Парную я недолюбливаю, там жарко, тяжело дышать, и голова кружится. Зато красные, как вареные раки, веселые мужики в рукавицах и старых шляпах с опавшими полями постоянно просят «поддать еще!» – для этого открывают большую железную дверцу печи и швыряют черпаком воду на раскаленные добела камни. Оттуда в ответ бьет жгучее облако пара, все ахают и приседают, а потом, стеная от удовольствия, охаживают себя березовыми или дубовыми вениками. Кто-нибудь, заметив, как мне тяжело, обязательно дружески хлестнет по спине жгучей влажной листвой со словами: «Терпи, казак, атаманом будешь!» Я, как ошпаренный, выскакиваю наружу после первой же «поддачи» и окатываюсь холодной водой. После этого жизнь продолжается…
Гораздо интереснее, сидя на мраморной лавке и лениво елозя по телу мыльной мочалкой, разглядывать исподтишка моющийся народ. Когда меня, еще детсадовца, отец впервые взял с собой в баню, я был поражен, обнаружив, что, оказывается, у мужчин не только разные лица, фигуры и прически, но и то, что скрывается под одеждой, тоже на удивление своеобычно и разнокалиберно. Не знаю, как там у женщин, а у дядек красивые и пропорциональные тела, вроде Дорифора из учебника истории Древнего мира, встречаются очень редко. Много пузатых, тощих, сутулых, коротконогих, даже кособоких. Есть увечные: без ноги, без руки, немало исполосованных шрамами, напоминающими белесую шнуровку ботинка. Когда-то я думал, будто у взрослых «свистульки» такие же одинаково миниатюрные, как у детей. Ничего подобного! Самые маленькие отличаются от самых больших, как последний мраморный слоник на полке у Черугиных от первого. У одних мужиков они едва выглядывают из густых кудрей, словно носики-курносики. У других раскачиваются при ходьбе, будто хоботы. Я заметил: у обладателей «хоботов» выражение лиц обычно гордое и значительное, а у «курнопятых», наоборот, какое-то робко-смущенное.
– Не пялься на чужое хозяйство! Шайками закидают, – тихо поучал меня отец. – В бане так не положено.
– Почему?
– По кочану!
Что же касается Тимофеича, думаю, если бы мужские достоинства можно было выстраивать по росту, вроде учеников на уроке физкультуры, он бы оказался примерно посредине. Кстати, и выглядит отец в бане как человек, в себе уверенный, но без лишней гордости. И вот что еще интересно: одевшись, люди сильно меняются: так, смущенный коротышка, застегнув двубортный костюм и повязав павлиний галстук, сразу превращался в надутого индюка…

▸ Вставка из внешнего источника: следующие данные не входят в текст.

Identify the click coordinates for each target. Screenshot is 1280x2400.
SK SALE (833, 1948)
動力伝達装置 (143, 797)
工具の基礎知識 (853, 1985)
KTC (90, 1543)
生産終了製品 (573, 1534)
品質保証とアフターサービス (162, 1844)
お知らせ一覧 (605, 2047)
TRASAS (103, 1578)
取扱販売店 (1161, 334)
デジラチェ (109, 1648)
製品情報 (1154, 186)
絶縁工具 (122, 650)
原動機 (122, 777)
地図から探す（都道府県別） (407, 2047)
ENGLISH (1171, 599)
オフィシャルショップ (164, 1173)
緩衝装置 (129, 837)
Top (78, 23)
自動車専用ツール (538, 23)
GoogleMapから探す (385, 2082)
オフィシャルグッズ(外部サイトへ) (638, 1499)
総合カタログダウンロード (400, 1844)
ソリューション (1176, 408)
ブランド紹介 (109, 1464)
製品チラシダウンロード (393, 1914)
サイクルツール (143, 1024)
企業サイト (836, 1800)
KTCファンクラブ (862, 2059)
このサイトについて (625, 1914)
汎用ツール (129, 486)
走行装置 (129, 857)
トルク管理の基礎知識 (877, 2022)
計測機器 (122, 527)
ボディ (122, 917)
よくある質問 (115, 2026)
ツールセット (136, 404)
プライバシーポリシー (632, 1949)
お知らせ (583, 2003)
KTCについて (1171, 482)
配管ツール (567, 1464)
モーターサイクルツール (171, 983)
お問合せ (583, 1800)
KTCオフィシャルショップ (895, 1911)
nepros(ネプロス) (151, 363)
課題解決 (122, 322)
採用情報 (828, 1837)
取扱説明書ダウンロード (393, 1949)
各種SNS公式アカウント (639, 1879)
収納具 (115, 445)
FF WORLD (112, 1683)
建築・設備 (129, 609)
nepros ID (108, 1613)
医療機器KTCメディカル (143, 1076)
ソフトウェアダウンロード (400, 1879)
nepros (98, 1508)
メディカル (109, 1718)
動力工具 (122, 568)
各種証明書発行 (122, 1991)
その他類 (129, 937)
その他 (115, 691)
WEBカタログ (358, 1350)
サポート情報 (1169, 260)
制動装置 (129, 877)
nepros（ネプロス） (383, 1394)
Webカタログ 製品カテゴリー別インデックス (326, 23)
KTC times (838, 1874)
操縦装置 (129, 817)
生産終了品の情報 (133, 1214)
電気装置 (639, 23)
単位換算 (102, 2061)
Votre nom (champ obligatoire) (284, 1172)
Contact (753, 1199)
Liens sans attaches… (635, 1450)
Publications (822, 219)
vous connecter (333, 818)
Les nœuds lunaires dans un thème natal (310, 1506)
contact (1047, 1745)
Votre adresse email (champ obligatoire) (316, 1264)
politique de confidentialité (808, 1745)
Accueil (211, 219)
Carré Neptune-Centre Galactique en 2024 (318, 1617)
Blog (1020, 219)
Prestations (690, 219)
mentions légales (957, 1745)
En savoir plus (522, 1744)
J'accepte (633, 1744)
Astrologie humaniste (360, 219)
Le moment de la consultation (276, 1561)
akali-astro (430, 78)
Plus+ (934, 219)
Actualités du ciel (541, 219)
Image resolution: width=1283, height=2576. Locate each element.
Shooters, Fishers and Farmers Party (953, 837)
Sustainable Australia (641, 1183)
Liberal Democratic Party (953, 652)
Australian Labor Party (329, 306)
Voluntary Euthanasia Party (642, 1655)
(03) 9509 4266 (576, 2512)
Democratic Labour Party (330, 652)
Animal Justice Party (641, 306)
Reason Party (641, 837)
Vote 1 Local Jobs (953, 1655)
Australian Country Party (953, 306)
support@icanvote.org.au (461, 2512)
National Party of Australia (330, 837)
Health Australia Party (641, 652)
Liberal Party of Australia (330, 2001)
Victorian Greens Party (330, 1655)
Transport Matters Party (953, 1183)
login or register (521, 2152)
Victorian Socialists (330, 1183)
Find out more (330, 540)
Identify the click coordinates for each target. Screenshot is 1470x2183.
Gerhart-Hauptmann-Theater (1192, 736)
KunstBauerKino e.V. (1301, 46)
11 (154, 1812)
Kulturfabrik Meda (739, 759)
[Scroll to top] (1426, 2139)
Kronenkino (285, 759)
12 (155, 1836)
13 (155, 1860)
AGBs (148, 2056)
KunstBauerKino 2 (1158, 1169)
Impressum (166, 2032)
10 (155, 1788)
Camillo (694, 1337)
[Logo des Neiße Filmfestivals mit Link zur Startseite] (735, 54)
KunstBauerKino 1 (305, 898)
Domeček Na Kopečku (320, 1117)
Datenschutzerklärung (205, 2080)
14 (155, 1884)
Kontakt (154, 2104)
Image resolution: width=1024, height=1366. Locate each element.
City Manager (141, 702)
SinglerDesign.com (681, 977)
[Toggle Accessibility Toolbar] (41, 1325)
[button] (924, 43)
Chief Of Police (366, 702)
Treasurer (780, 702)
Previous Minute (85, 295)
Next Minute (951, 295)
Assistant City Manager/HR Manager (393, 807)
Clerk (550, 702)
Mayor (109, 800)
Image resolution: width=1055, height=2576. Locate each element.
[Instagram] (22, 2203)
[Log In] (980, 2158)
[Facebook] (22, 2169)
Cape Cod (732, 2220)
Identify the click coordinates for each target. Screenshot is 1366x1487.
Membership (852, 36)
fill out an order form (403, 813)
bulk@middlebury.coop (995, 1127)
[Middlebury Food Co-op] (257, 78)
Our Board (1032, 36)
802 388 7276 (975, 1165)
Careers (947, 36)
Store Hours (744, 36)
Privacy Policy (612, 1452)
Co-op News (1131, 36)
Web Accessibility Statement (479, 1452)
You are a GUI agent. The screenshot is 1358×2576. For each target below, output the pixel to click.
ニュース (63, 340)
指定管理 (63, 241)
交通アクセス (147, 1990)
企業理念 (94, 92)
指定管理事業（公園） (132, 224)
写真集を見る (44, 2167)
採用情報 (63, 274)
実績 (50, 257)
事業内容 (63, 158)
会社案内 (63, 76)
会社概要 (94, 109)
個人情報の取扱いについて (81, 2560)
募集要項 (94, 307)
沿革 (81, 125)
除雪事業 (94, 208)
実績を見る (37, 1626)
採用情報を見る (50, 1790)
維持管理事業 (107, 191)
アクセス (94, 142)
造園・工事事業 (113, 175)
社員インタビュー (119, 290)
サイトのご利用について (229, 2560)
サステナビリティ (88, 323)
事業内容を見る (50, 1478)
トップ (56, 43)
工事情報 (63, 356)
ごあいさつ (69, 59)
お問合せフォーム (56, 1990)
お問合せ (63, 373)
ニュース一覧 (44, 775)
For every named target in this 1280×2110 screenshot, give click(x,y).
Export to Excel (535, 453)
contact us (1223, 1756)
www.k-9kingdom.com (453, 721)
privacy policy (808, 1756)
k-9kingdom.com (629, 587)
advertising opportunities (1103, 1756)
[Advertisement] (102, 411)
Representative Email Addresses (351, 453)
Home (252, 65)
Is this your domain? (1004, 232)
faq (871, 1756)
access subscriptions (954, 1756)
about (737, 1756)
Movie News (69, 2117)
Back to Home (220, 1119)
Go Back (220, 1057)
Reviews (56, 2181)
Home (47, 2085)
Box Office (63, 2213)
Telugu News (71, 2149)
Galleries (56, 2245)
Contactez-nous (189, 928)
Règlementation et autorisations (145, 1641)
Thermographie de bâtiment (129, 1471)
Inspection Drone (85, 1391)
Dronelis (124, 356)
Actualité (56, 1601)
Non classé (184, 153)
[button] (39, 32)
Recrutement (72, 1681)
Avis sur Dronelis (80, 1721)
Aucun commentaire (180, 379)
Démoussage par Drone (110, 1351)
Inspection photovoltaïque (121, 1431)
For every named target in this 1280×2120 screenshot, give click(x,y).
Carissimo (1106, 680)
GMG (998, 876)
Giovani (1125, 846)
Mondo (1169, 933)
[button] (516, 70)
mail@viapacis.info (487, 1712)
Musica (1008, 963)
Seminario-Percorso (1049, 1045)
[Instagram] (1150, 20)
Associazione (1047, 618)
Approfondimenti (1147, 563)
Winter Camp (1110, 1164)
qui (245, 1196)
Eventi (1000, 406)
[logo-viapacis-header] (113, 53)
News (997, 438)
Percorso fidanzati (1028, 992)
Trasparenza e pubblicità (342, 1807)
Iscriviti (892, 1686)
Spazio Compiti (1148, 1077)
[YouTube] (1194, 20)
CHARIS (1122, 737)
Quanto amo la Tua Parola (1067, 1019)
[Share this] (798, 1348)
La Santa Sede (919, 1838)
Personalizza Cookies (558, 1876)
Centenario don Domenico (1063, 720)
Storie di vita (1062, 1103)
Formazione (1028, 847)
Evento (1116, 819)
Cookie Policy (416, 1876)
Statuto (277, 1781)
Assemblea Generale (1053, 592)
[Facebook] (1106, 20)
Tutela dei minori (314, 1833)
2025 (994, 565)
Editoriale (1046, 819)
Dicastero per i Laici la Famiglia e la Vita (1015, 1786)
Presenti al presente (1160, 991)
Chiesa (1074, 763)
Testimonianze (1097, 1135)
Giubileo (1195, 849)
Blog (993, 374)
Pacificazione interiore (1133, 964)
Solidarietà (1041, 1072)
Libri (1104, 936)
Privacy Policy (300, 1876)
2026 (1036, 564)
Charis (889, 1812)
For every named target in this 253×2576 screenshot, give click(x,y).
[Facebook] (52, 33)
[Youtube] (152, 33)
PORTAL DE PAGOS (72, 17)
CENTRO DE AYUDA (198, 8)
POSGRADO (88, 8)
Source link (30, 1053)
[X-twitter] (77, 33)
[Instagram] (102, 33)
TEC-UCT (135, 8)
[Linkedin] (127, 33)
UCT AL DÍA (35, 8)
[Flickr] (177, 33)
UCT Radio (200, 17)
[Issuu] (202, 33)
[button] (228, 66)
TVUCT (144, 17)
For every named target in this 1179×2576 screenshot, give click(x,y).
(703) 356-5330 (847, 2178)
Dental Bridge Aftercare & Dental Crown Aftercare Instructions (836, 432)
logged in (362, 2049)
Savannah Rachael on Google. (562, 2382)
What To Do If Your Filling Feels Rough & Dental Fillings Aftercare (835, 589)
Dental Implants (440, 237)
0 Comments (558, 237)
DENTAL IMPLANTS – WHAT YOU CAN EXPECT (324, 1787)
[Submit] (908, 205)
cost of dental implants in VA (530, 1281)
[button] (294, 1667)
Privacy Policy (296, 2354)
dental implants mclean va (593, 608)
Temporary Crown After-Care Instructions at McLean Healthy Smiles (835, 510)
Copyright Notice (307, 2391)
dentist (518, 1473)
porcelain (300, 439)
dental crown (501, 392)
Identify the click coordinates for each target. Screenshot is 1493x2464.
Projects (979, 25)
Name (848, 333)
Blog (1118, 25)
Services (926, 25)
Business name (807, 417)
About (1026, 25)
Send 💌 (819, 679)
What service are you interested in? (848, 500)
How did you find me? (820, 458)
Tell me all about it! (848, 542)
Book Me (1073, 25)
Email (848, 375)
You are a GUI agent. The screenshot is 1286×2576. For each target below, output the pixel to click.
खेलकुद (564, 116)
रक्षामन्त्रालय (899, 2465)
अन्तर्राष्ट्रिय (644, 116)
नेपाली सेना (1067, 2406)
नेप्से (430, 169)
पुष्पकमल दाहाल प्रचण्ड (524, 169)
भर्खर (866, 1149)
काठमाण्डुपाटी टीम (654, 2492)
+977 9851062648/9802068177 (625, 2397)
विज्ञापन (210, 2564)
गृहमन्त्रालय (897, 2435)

Я наведываюсь в парную всего один раз, поэтому заканчиваю мытье раньше Тимофеича. «Не стой над душой! Иди – остынь!» – советует он. Ополоснувшись, вытершись насухо и одевшись, я выхожу проветриться на широкую лестничную площадку, где в самом деле попрохладнее. Напротив нашего отделения – женское, вход туда обычно задернут плотной портьерой, но иногда по недосмотру остается щель, и в нее можно украдкой разглядеть розовые разгоряченные тела, будто слепленные из округлостей разной величины… Но я делаю вид, будто мне это совсем неинтересно…
– С легким паром! – улыбнулась Арина Антоновна. – Август в Москве просидишь или куда-то поедешь?
– Послезавтра – на Черное море!
– Это хорошо. А я вот на Черном море никогда не была.
– Как это так? – изумился я.
– А вот так, – вздохнула вахтерша. – Но какие наши годы? Съезжу еще!